Beerli Christine · Ständerat · 2002-11-28
Beerli Christine · Ständerat · Bern · Freisinnig-demokratische Fraktion · 2002-11-28
Wortprotokoll
Artikel 87 viertes Lemma: Hier beantragt Ihnen Ihre Kommission, zur Fassung des Bundesrates zurückzukehren und die Strafbestimmung für Arbeitgeber, welche den Arbeitnehmern um AHV-Beiträge gekürzte Löhne auszahlen, ohne anschliessend die Beiträge an die Ausgleichskasse zu überweisen, im Gesetz zu belassen. Der Nationalrat hat diese Bestimmung aus dem Bedenken heraus gestrichen, dass bei einer solchen Gesetzesänderung die Arbeitgeber im Falle finanzieller Schwierigkeiten versucht sein könnten, überhaupt keine Löhne mehr auszurichten, damit sie nicht strafbar werden. Der Einwand ist sicher ernst zu nehmen, darf aber nicht zu einer Streichung der Strafbestimmung führen, die für die AHV ein ausgesprochen wichtiges Druckmittel darstellt.

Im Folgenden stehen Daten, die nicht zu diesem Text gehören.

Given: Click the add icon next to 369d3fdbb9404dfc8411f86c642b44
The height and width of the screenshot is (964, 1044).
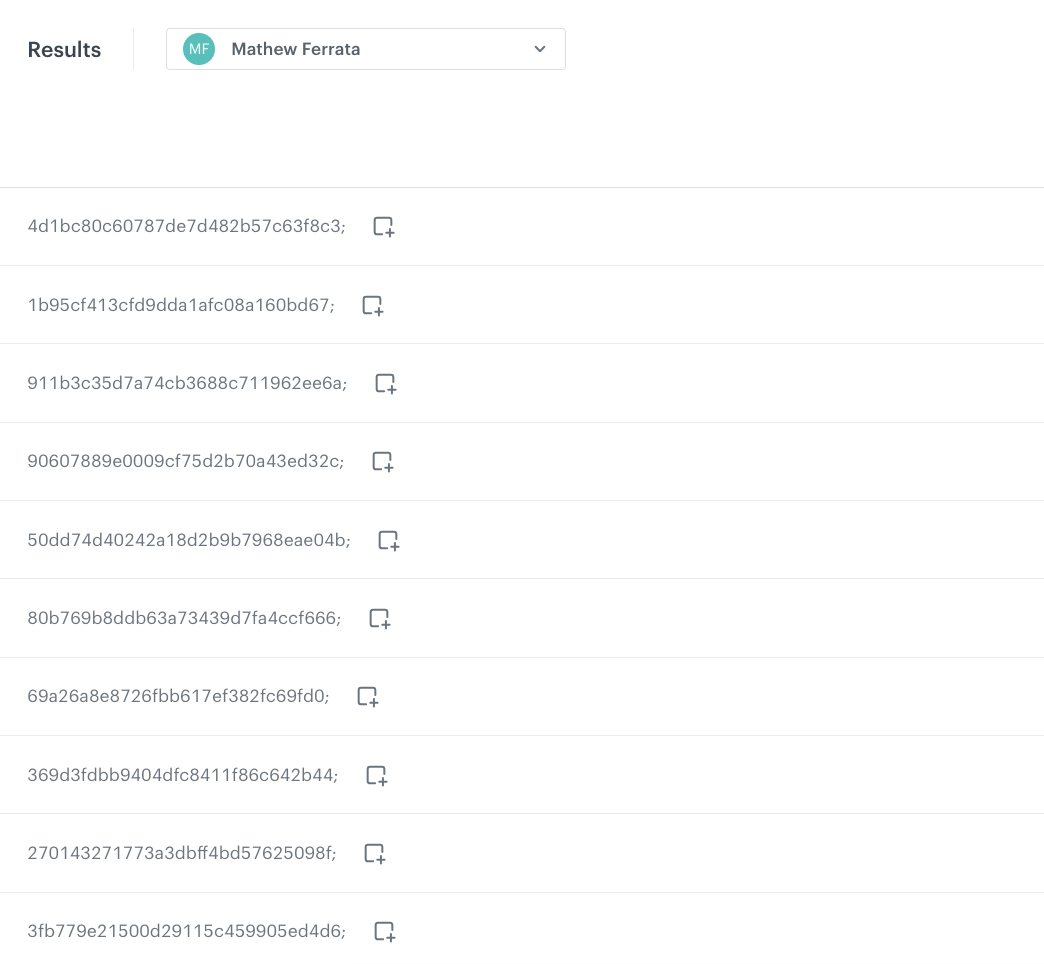Looking at the screenshot, I should click(376, 775).
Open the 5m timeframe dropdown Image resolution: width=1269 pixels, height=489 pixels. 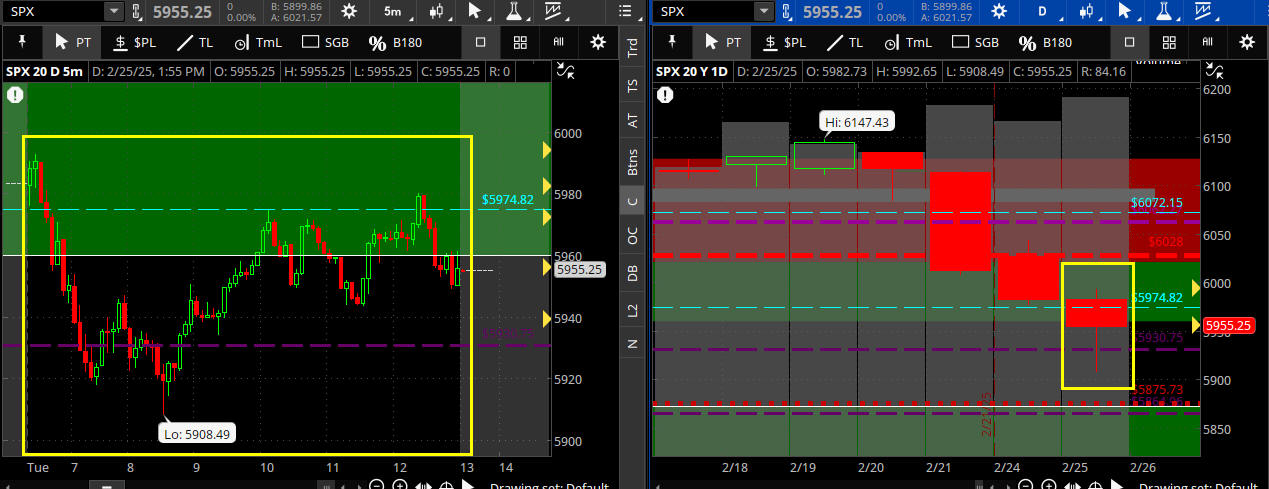click(395, 12)
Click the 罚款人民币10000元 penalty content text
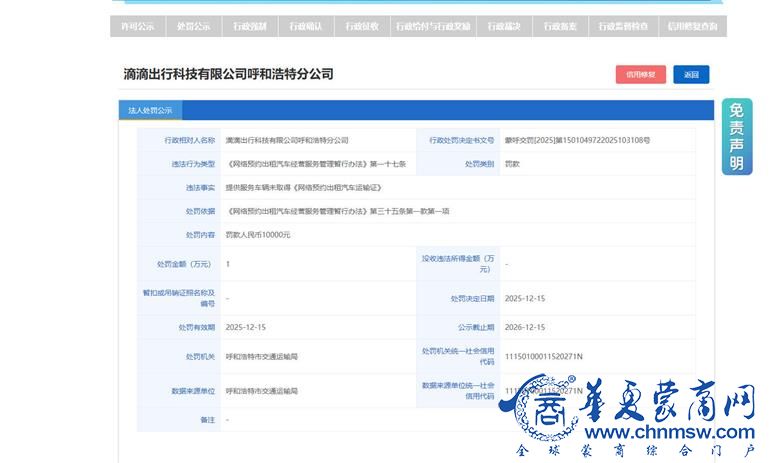780x463 pixels. point(258,234)
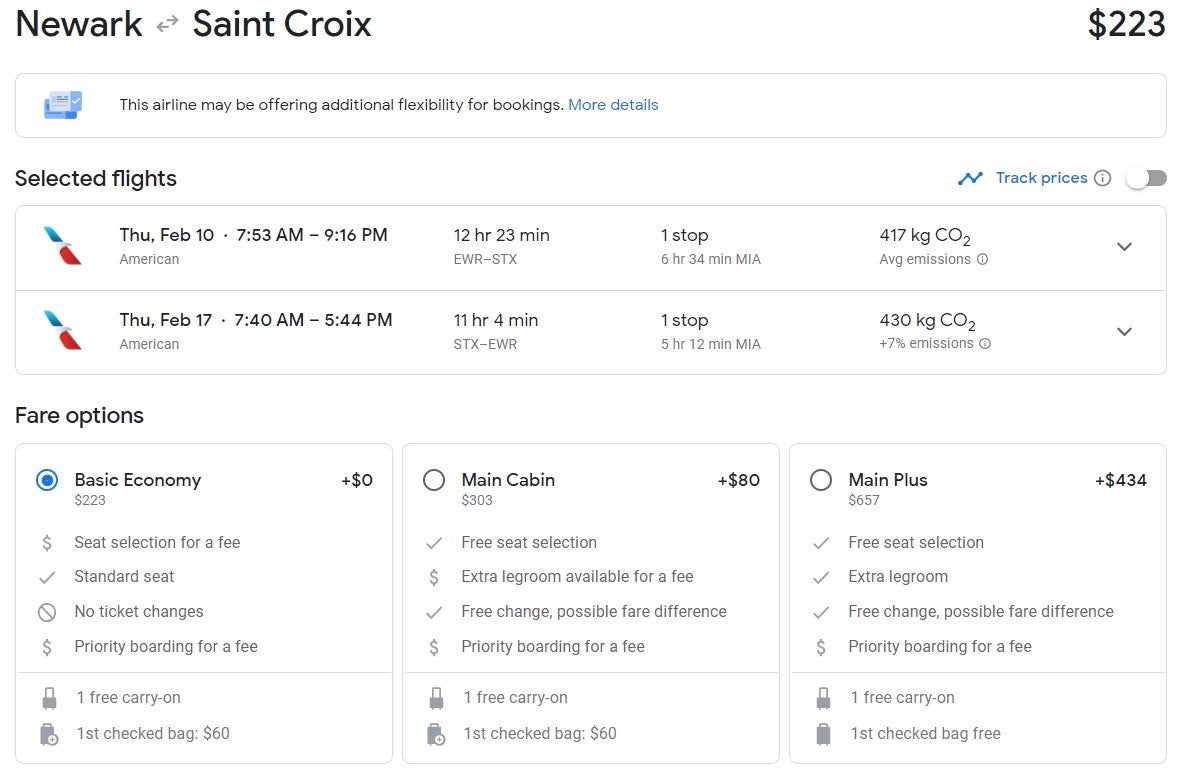Screen dimensions: 1177x775
Task: Click the Track prices info icon
Action: 1102,178
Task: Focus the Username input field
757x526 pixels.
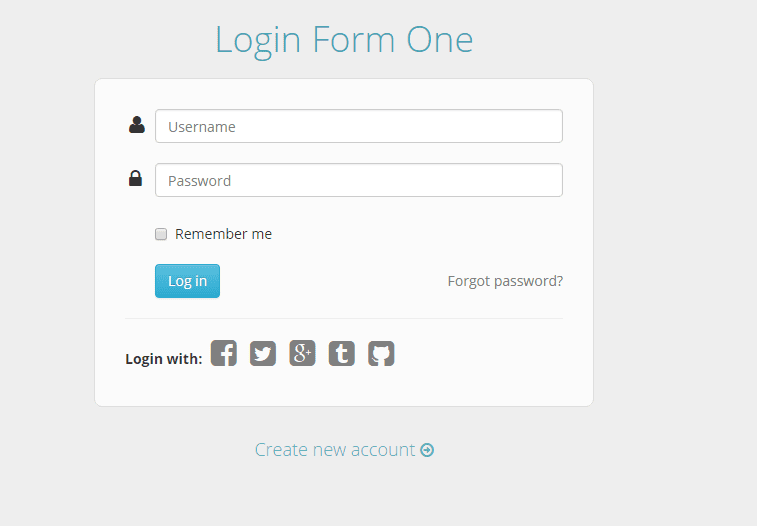Action: pos(358,127)
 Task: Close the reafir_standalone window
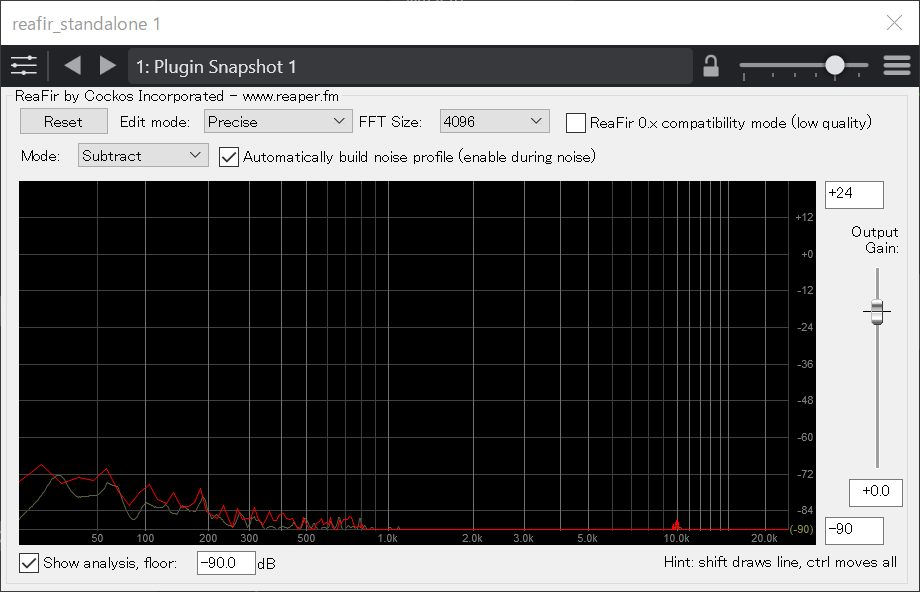click(894, 23)
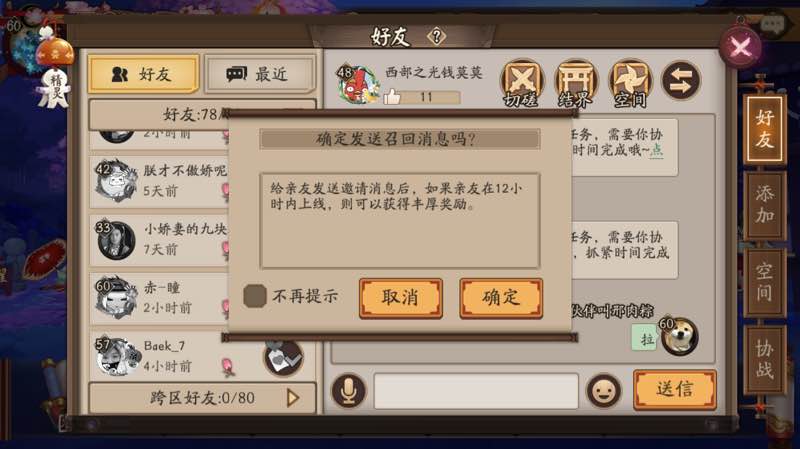Open the 切磋 duel icon
The image size is (800, 449).
tap(521, 83)
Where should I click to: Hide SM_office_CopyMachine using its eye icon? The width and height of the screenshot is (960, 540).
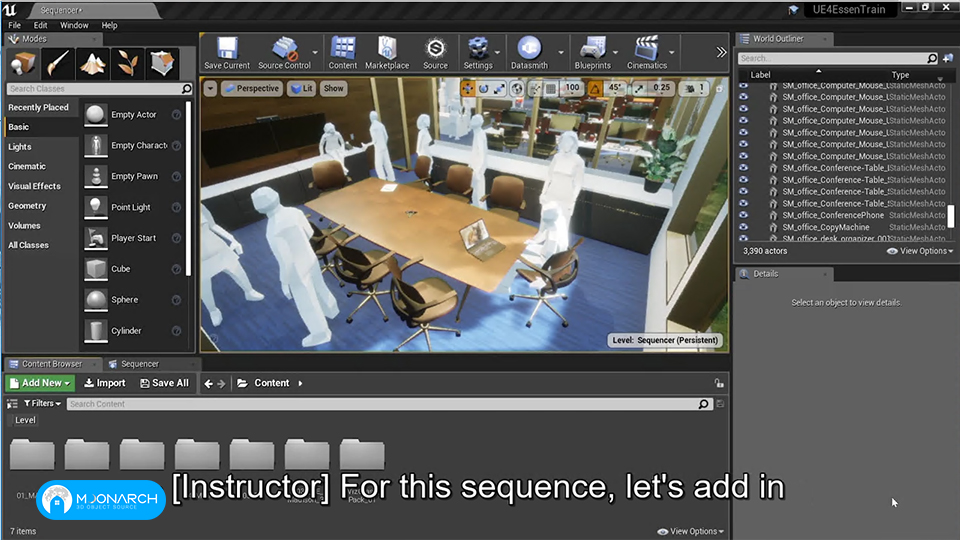point(743,227)
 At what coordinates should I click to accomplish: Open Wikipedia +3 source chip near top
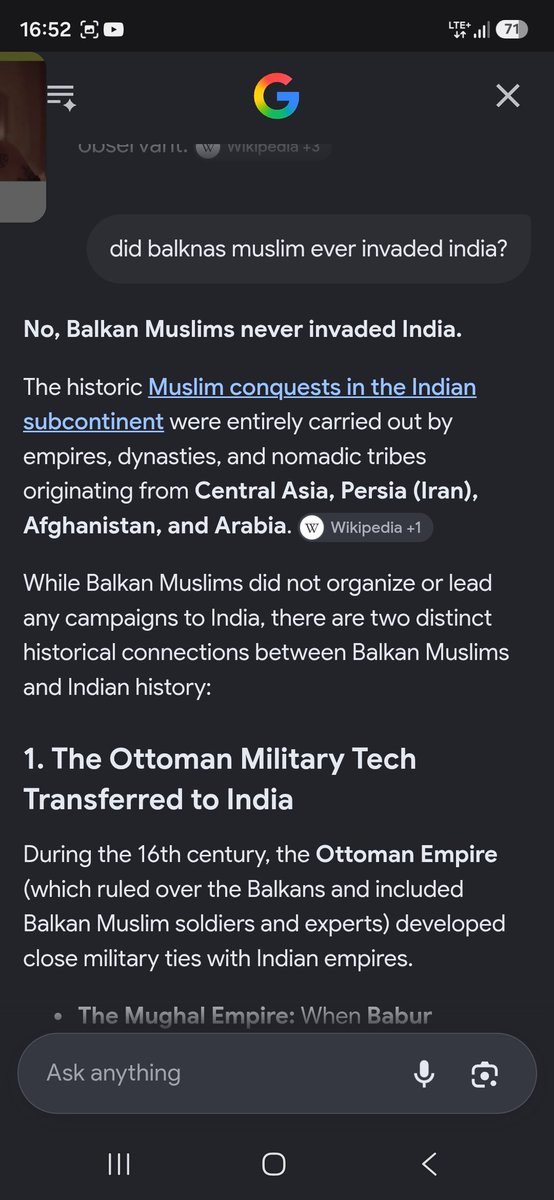pyautogui.click(x=262, y=146)
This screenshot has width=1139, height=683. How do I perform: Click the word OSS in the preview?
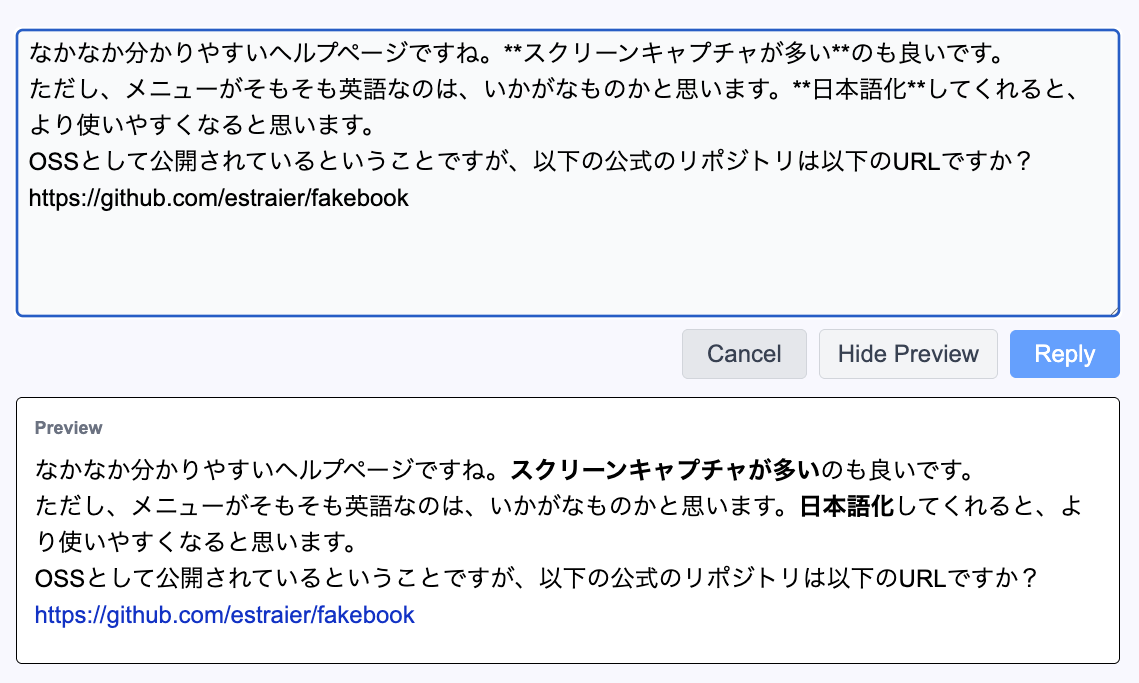click(x=58, y=578)
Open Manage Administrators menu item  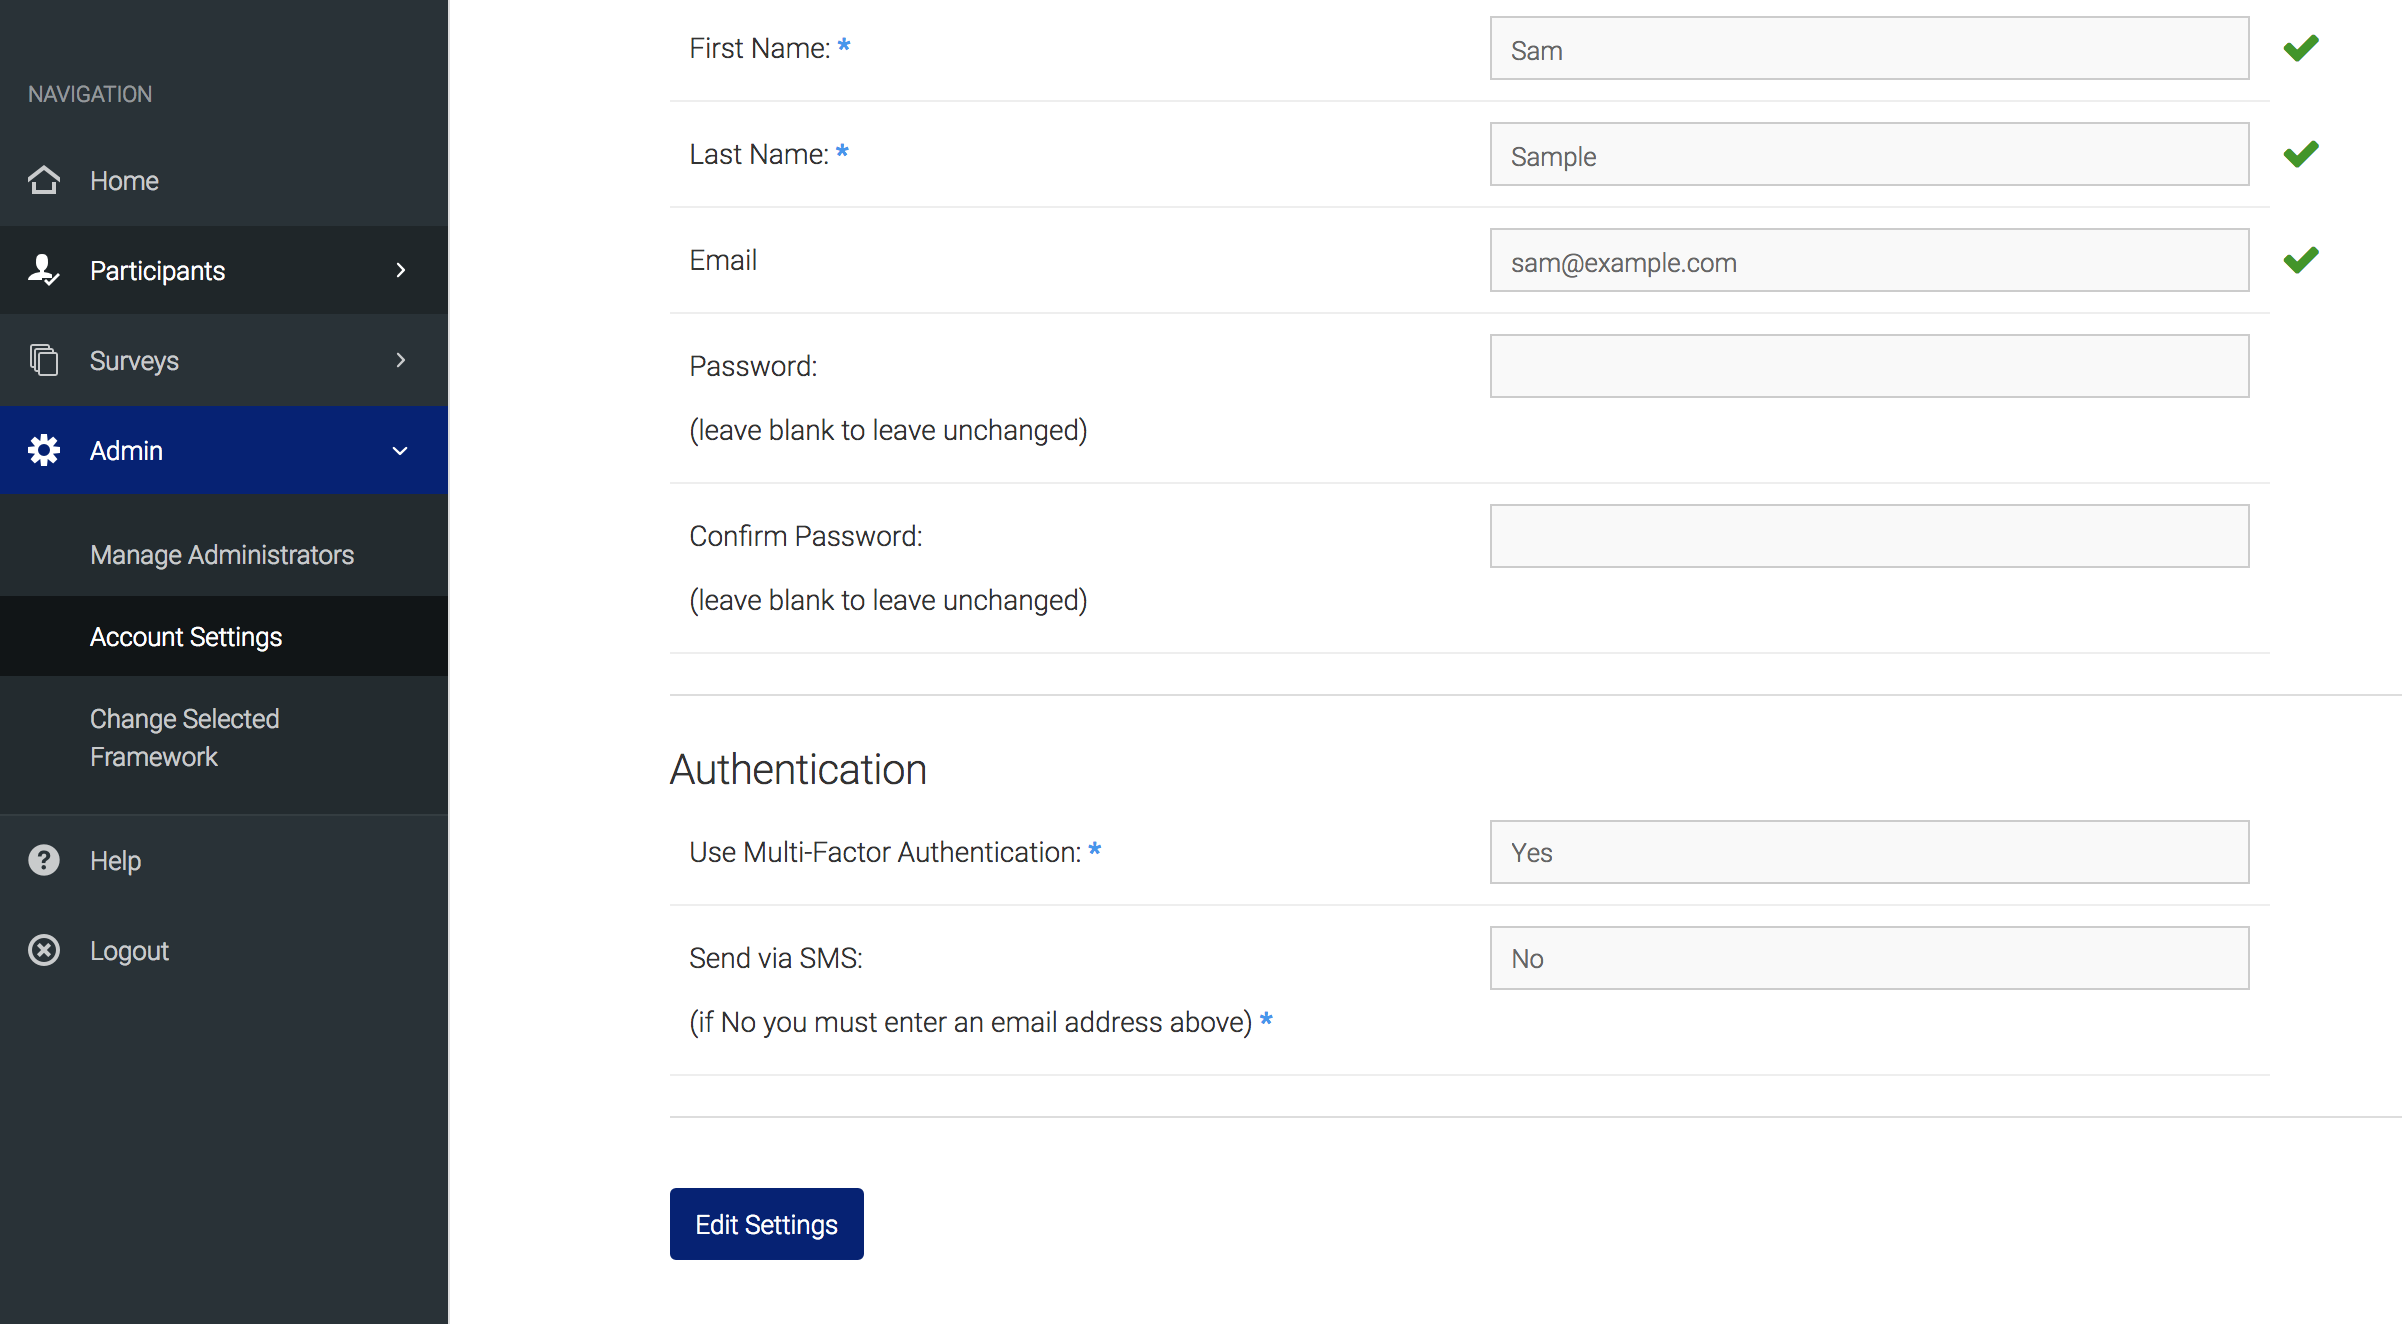click(224, 555)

Zahlt der Arbeitgeber nämlich in finanziellen Schwierigkeiten die Löhne nicht mehr aus, ist der Betrieb ohnehin nicht mehr lebensfähig.
Ihre Kommission vertritt die Ansicht, dass der Sachverhalt, AHV-Beiträge von den Löhnen abzuziehen und sie anschliessend nicht weiterzuleiten, gravierend und strafwürdig ist.
Sie bittet Sie daher, die Bestimmung in der Fassung des Bundesrates zu akzeptieren.